Wien – Yasmin (Archie Panjabi) lebt in Nordengland. Ihre Familie stammt aus Pakistan, und während der verwitwete Vater auf die Fortführung gewisser Traditionen besteht, gehen Yasmin und ihr Bruder außerhalb seines unmittelbaren Einflussbereichs längst eigene, an ihrem britischen Umfeld orientierte Wege.
In diesem Zwiespalt hat sich die Protagonistin halbwegs eingerichtet. An ihrer Arbeitsstelle im Nachbarort tritt sie in Jeans und T-Shirt in Erscheinung, auf dem Weg nach Hause legt sie traditionelle Kleider an. An beiden Orten weiß sie sich zu behaupten: Den entfernten Cousin, mit dem sie auf Wunsch des Vaters eine Zweckehe eingegangen ist, hat sie nur in ihrem Haus aufgenommen. Sie selber entwickelt derweil ein vorsichtiges Interesse an ihrem Arbeitskollegen John . . .

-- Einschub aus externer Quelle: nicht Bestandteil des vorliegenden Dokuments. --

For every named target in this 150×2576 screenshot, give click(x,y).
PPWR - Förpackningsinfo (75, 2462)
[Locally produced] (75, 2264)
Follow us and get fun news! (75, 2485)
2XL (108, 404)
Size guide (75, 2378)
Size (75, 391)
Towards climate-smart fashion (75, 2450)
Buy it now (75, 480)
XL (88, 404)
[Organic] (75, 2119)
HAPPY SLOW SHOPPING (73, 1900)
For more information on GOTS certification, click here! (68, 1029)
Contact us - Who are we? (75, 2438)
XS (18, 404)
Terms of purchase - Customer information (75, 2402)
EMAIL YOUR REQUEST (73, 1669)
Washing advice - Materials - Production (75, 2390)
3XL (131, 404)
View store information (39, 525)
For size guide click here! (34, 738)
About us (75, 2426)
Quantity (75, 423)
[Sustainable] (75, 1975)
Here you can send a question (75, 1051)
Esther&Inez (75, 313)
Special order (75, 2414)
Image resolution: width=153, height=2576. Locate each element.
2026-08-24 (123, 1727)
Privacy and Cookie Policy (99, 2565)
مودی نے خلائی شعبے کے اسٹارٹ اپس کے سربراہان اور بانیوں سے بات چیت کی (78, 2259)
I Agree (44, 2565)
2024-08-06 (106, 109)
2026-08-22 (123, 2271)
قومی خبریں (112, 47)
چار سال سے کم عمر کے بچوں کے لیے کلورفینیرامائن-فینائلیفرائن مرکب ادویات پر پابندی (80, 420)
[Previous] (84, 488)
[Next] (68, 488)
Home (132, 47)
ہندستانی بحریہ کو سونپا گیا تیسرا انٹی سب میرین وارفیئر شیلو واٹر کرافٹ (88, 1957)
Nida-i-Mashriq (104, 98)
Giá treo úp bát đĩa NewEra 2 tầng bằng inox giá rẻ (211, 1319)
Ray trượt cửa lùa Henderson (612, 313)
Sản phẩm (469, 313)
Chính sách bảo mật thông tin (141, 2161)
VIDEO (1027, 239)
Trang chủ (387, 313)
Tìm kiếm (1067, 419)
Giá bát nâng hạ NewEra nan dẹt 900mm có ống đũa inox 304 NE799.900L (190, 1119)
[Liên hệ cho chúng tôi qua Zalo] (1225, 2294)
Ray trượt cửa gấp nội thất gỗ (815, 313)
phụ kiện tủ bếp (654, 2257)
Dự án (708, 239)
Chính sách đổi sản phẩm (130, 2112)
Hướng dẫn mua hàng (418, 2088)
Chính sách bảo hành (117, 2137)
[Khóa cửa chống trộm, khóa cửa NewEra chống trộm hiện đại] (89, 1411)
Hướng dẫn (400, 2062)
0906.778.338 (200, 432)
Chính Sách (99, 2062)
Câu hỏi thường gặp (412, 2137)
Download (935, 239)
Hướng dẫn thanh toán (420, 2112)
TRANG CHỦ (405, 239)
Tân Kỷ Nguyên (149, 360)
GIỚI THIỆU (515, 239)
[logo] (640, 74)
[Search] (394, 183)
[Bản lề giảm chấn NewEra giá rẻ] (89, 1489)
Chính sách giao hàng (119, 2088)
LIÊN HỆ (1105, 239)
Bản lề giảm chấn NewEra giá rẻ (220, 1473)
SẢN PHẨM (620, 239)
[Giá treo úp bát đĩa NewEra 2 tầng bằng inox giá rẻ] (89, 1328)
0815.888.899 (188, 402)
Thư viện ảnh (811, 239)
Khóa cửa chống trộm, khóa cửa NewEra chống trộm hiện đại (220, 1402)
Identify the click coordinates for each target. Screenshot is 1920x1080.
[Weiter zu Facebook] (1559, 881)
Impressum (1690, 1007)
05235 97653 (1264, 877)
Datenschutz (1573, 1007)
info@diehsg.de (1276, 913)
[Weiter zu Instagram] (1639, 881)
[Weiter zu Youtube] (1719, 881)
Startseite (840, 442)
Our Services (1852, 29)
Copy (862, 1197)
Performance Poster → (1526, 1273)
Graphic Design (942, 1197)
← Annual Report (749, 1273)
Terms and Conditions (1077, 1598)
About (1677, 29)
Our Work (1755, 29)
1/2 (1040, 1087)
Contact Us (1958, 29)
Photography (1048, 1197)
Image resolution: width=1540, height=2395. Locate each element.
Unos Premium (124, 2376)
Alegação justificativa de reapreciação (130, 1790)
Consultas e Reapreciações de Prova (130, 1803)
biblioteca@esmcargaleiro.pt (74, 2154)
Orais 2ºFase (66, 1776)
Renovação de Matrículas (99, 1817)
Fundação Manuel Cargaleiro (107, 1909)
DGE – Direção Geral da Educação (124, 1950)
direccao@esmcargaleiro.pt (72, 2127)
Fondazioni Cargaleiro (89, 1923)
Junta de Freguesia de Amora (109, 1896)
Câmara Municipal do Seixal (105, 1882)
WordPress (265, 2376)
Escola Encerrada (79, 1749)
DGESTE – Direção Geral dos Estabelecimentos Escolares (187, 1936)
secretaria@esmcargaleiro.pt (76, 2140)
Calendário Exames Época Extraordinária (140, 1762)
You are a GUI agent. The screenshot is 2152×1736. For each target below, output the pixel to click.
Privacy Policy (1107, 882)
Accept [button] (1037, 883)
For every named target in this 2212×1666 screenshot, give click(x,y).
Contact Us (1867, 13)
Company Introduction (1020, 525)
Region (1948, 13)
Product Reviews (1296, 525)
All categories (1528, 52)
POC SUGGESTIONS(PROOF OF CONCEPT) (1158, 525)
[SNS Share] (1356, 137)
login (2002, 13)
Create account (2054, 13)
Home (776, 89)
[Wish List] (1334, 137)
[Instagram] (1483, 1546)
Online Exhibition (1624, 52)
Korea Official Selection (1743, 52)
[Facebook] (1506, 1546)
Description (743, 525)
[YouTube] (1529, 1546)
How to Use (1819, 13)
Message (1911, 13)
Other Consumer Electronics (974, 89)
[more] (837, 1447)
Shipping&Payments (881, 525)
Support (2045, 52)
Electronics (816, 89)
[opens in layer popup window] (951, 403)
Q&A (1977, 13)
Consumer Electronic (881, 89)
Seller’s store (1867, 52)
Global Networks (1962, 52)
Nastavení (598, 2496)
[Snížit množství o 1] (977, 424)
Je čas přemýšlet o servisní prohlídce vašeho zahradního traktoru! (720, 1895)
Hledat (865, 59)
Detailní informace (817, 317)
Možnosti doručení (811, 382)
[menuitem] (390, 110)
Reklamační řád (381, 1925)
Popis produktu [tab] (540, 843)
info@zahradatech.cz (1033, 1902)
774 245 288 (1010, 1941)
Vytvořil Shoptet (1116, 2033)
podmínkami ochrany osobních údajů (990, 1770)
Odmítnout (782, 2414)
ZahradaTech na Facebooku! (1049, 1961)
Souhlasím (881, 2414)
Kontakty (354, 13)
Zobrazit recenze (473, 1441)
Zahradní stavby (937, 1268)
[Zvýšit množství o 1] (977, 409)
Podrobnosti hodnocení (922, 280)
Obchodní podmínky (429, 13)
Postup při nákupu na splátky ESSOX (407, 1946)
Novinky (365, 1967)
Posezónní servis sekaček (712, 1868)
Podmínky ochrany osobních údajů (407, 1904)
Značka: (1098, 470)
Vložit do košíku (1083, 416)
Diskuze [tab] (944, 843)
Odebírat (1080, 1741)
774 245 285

Was als ein Film über die Problematik dieser Doppelexistenz, die damit verbundenen Heimlichkeiten und Interessenkonflikte beginnt, erhält dann jedoch unerwartet eine größere, gewissermaßen weltpolitische Dimension: Yasmin spielt im Spätsommer 2001. Während eines Geburtstagsumtrunks sind auf dem TV-Monitor im Hintergrund plötzlich die Bilder der einstürzenden Twin Towers zu sehen, und am nächsten Tag hört Yasmin zum ersten Mal den Namen Osama - die entsprechenden Anspielungen der Kollegen kann sie zunächst gar nicht begreifen.
Außenseiterposition
Die Zuschreibungen und Anfeindungen, die sie in der Folge erlebt, bringen ihre labile Strategie fürs Leben in zwei Welten ins Wanken: Yasmin sieht sich plötzlich in eine Außenseiterposition gedrängt, die Kolleginnen schreiben "Taliban Van" auf ihr Auto, die Personalchefin legt ihr einen Urlaub nahe. Aufgrund solcher Zuschreibungen und Erfahrungen beginnt sie mehr und mehr, sich auch bewusst für die Rolle der Muslimin zu entscheiden, die sie eigentlich nie einnehmen wollte.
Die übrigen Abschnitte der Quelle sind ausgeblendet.